* Исходный текст:

---

Потом был дядя Саша, брат матери, здоровый такой мужик, я запомнил его вечно весёлым, по мальчишески озорным что-ли. Работал он на Гидролизном заводе, производящем спирт, сильно пил, потом был кодирован на пять лет, а потом сорвался в такой жёсткий запой, что выпил электролита вместо спирта и в муках умер прямо на руках у своего сына, моего двоюродного брата Кирилла, о котором пойдёт речь чуть позже. Эта смерть сына сильно подкосила моего деда-танкиста, он сразу сдал что-ли, вскоре после этого у него обнаружили рак, и он долго ещё промучившись, отдал Богу душу.
Трудовой лагерь «Солнышко»

---

* Задания:
1. Ответьте на вопросы по отрывку о дяде Саше.
(а) Кем дядя Саша приходился матери?
(б) Что дядя Саша выпил вместо спирта?
(в) Что обнаружили у деда-танкиста вскоре после смерти сына?
2. Повторите слово в слово фрагмент отрывка о дяде Саше, начиная со слов «Потом был дядя» и заканчивая словами «отдал Богу душу.».
Приведённый далее список взят из другого источника.

---

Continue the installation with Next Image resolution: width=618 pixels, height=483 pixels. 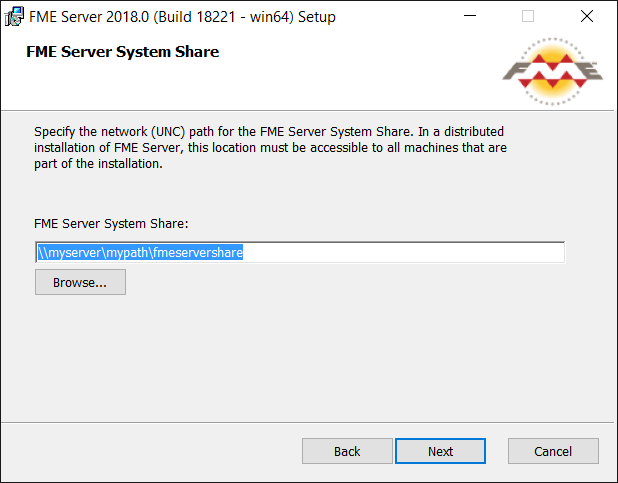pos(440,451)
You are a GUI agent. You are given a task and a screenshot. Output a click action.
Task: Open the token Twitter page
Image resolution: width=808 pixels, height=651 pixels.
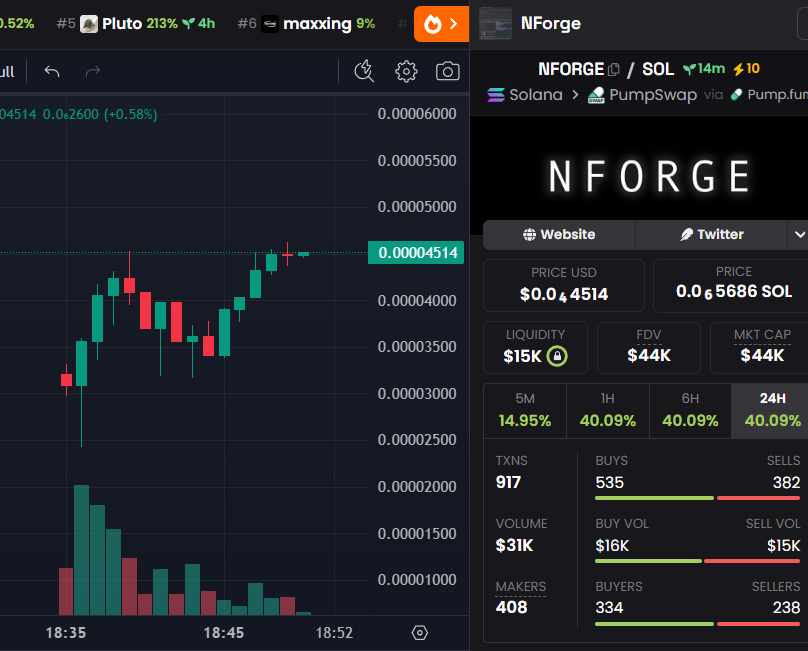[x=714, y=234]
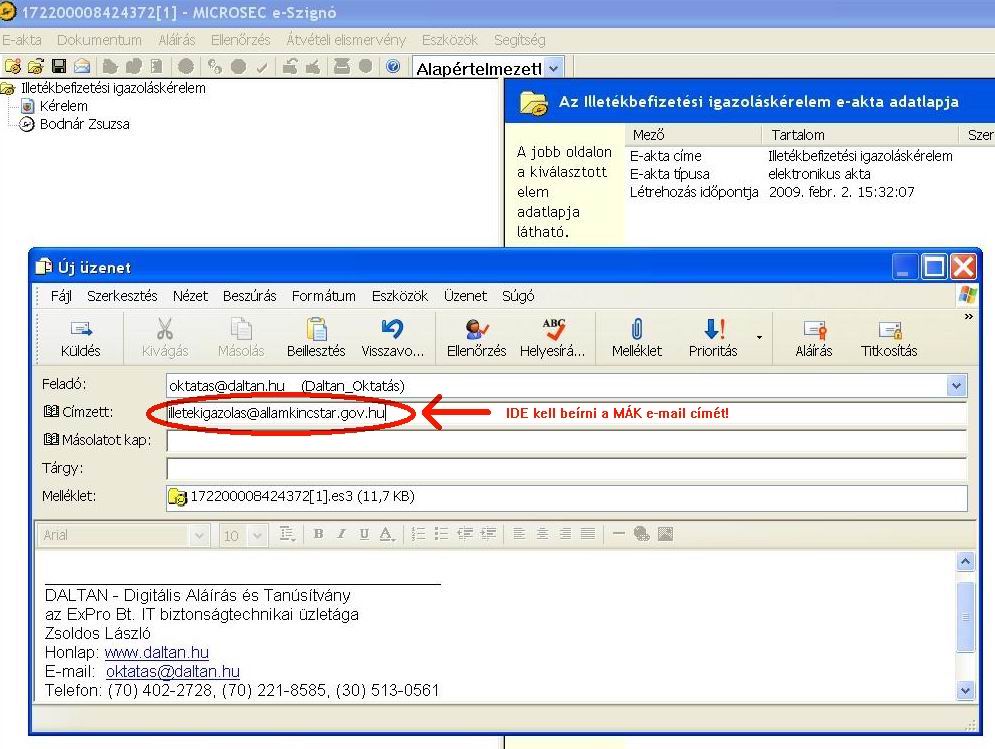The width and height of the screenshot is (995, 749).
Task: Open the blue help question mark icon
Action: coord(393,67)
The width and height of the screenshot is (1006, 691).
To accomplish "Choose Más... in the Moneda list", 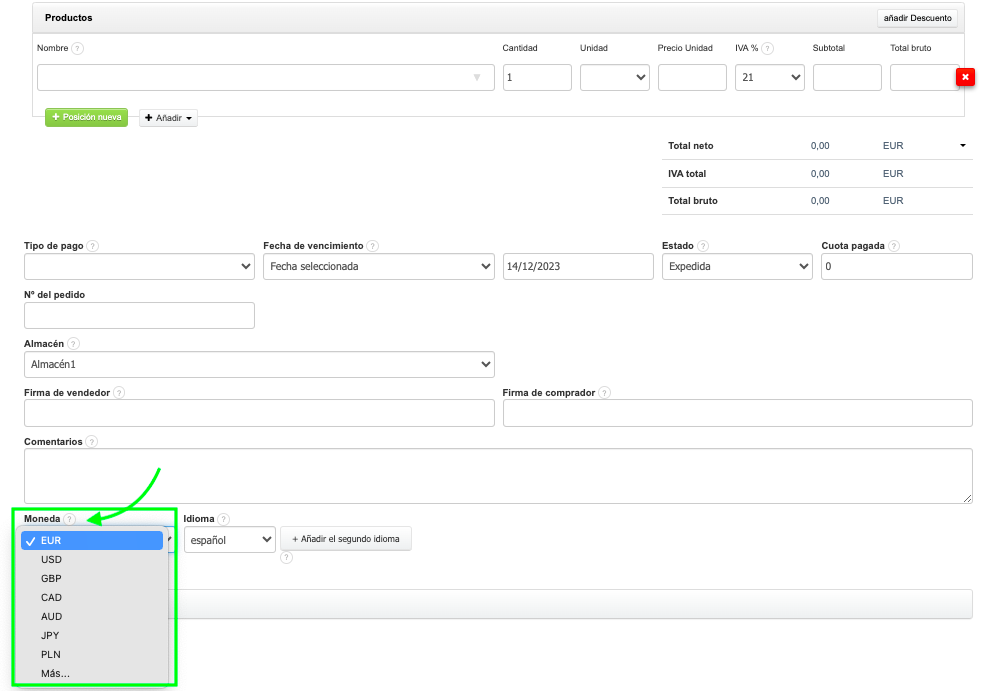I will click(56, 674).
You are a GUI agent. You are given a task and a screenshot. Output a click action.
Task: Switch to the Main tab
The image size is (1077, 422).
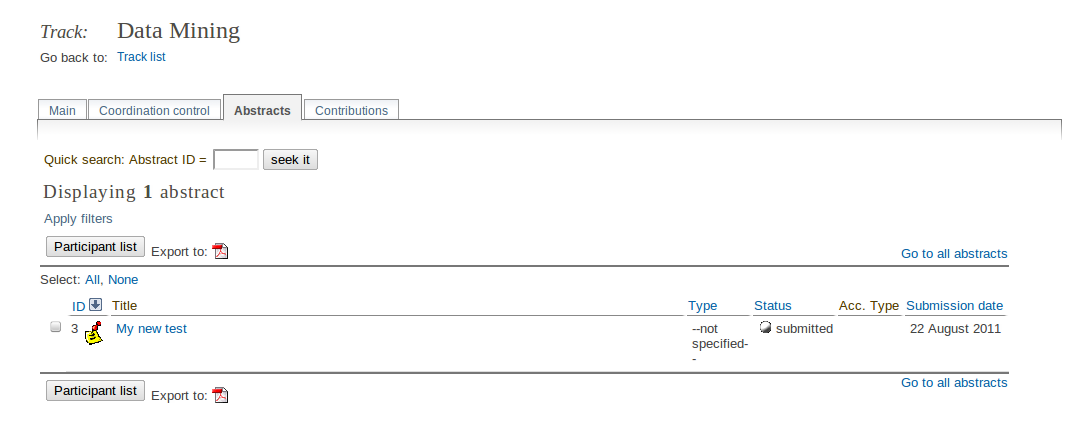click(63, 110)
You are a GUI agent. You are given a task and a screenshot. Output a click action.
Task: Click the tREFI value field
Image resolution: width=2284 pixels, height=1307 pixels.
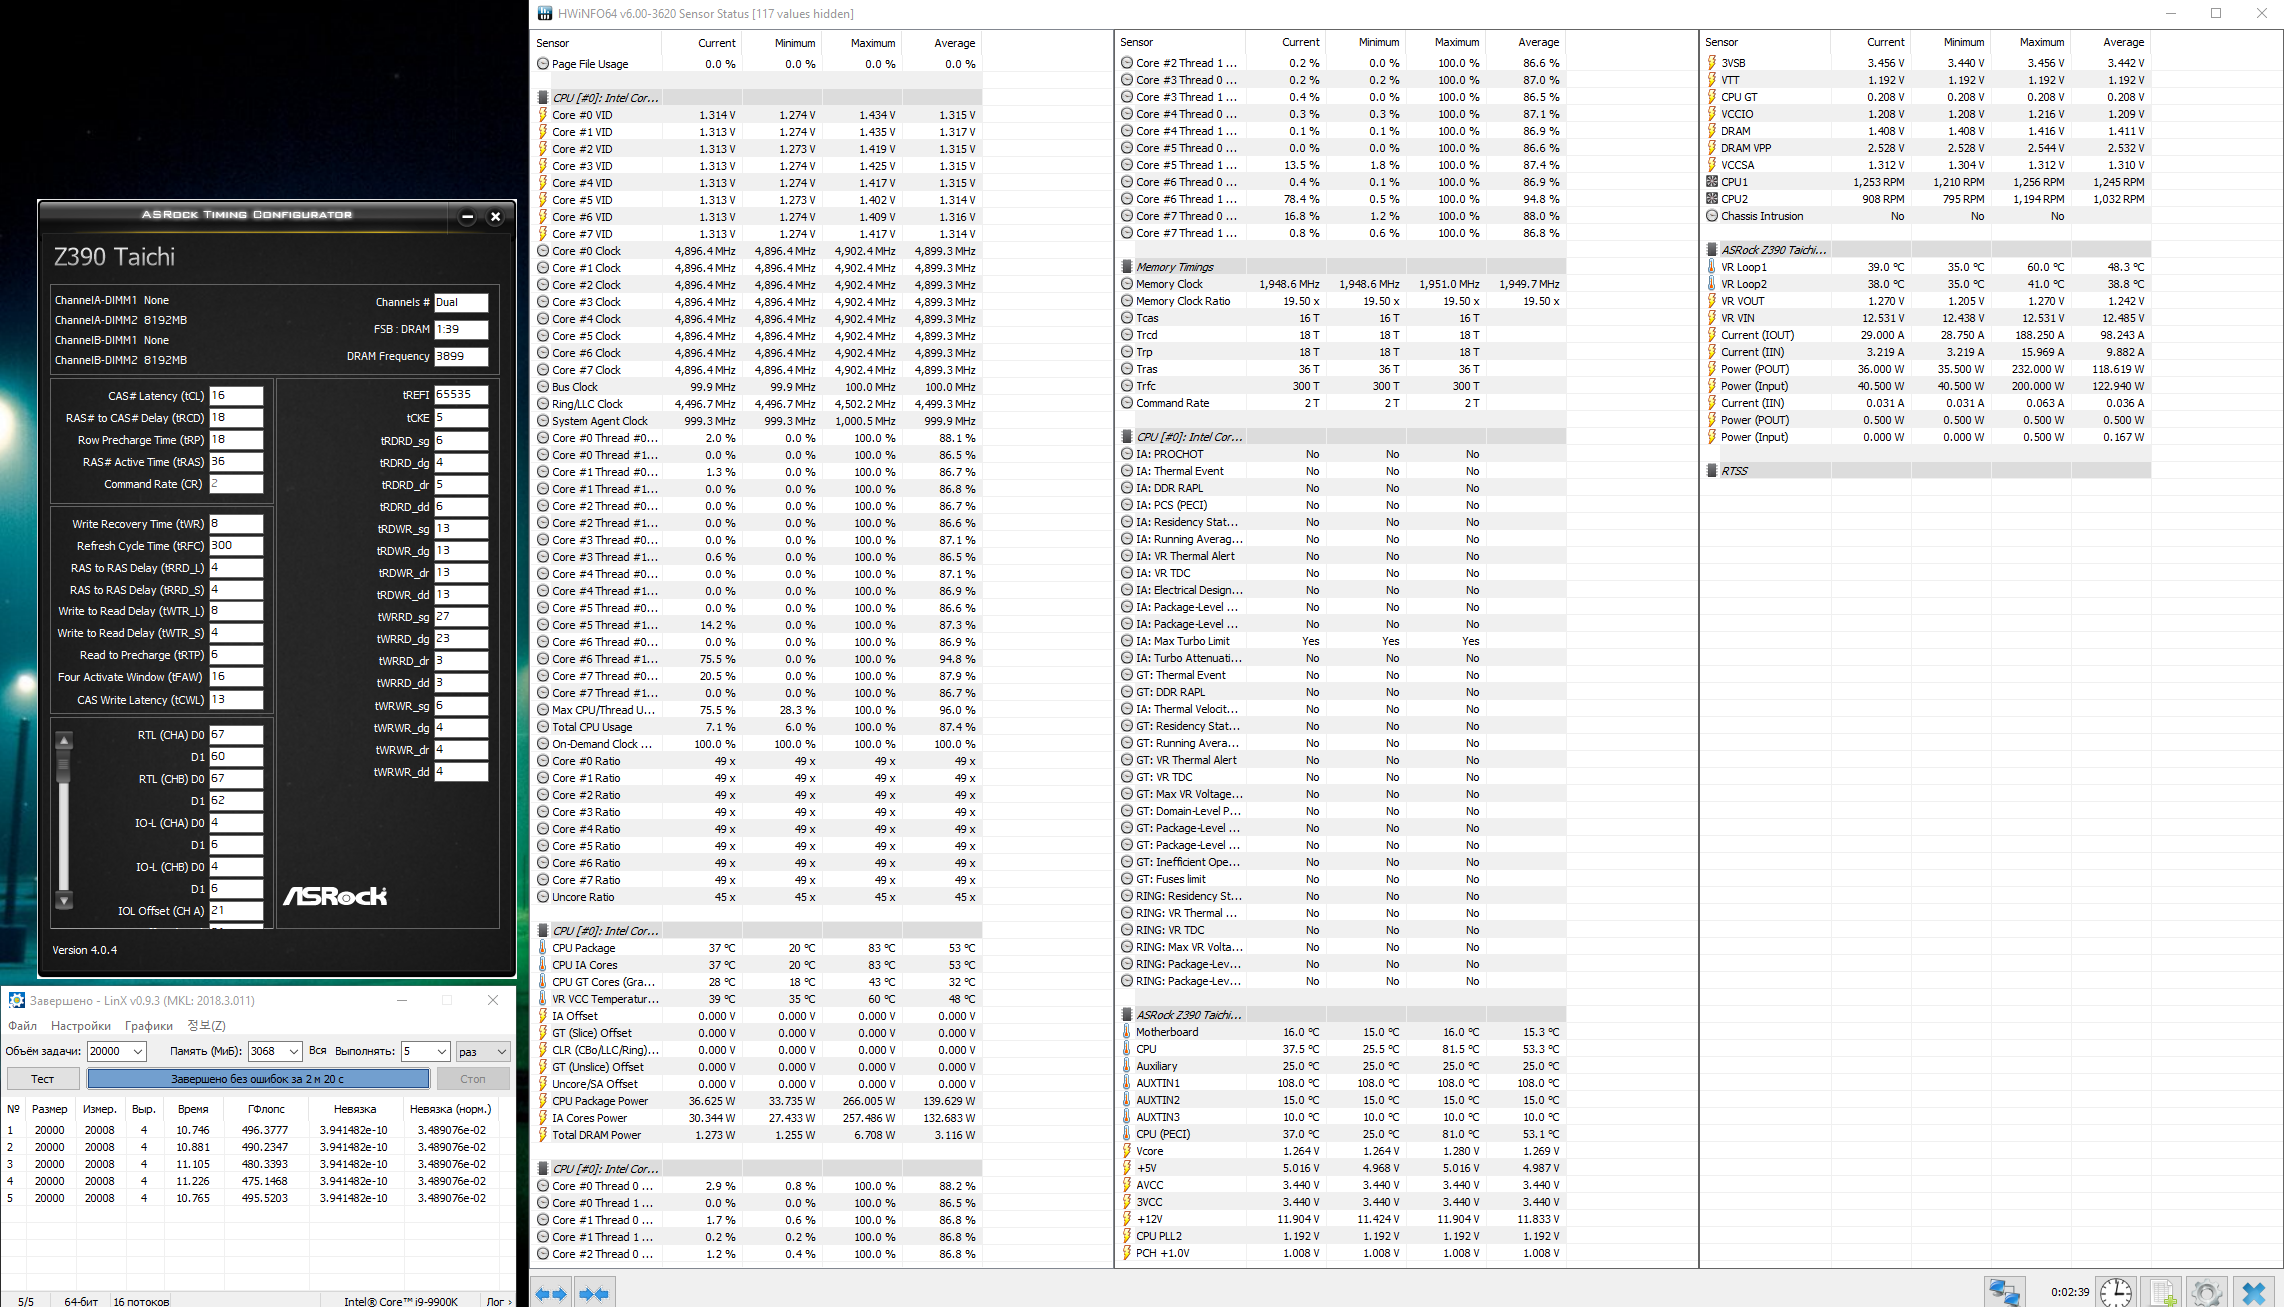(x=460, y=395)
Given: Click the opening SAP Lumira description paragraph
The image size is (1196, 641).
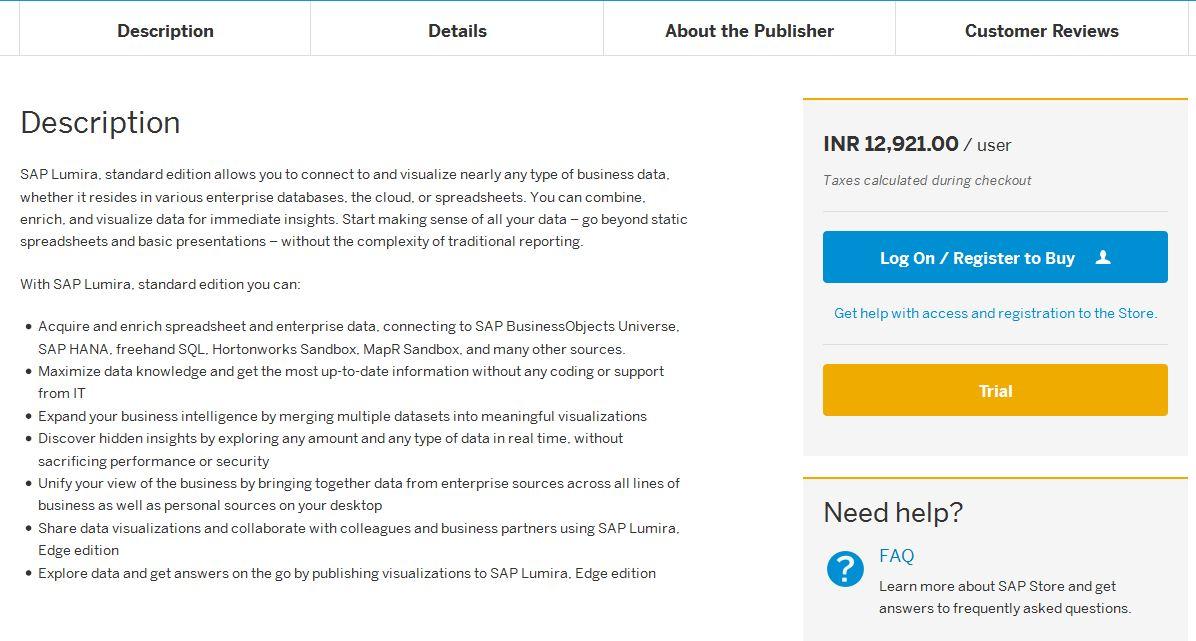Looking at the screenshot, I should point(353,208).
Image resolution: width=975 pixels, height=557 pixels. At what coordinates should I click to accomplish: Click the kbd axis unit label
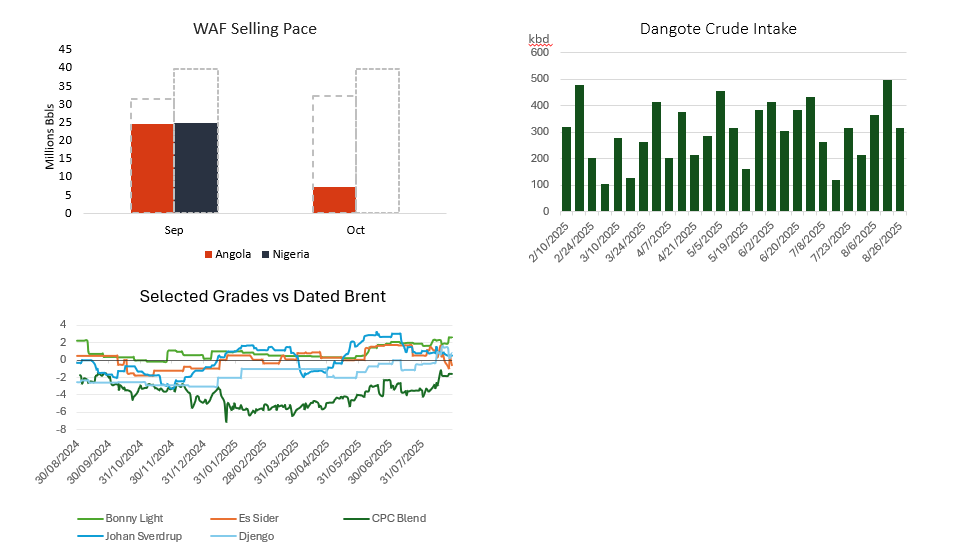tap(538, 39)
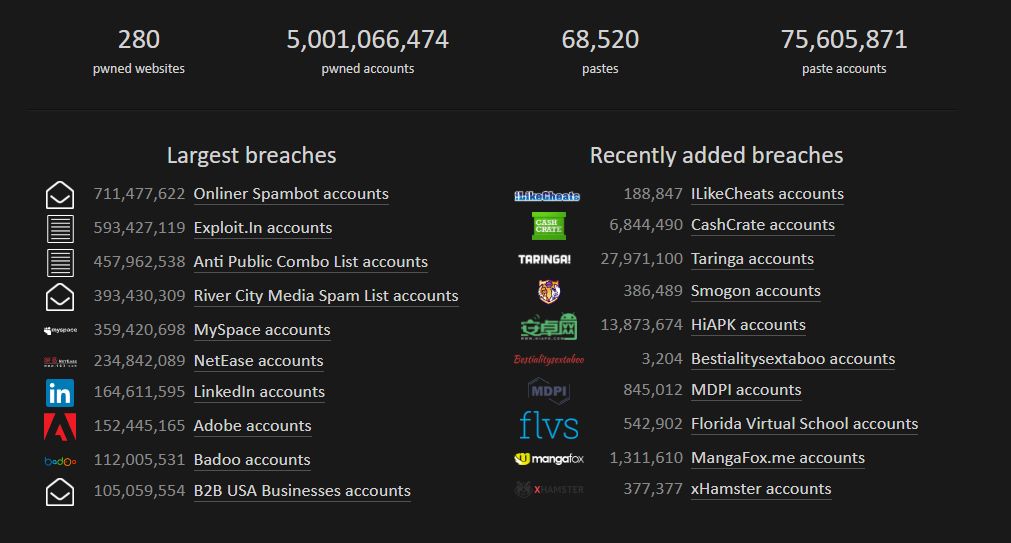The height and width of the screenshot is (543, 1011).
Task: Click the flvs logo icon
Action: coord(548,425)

---

* Ответы к заданиям:
1.
(а) Он был её братом.
(б) Электролит.
(в) Рак.

2.
Потом был дядя Саша, брат матери, здоровый такой мужик, я запомнил его вечно весёлым, по мальчишески озорным что-ли. Работал он на Гидролизном заводе, производящем спирт, сильно пил, потом был кодирован на пять лет, а потом сорвался в такой жёсткий запой, что выпил электролита вместо спирта и в муках умер прямо на руках у своего сына, моего двоюродного брата Кирилла, о котором пойдёт речь чуть позже. Эта смерть сына сильно подкосила моего деда-танкиста, он сразу сдал что-ли, вскоре после этого у него обнаружили рак, и он долго ещё промучившись, отдал Богу душу.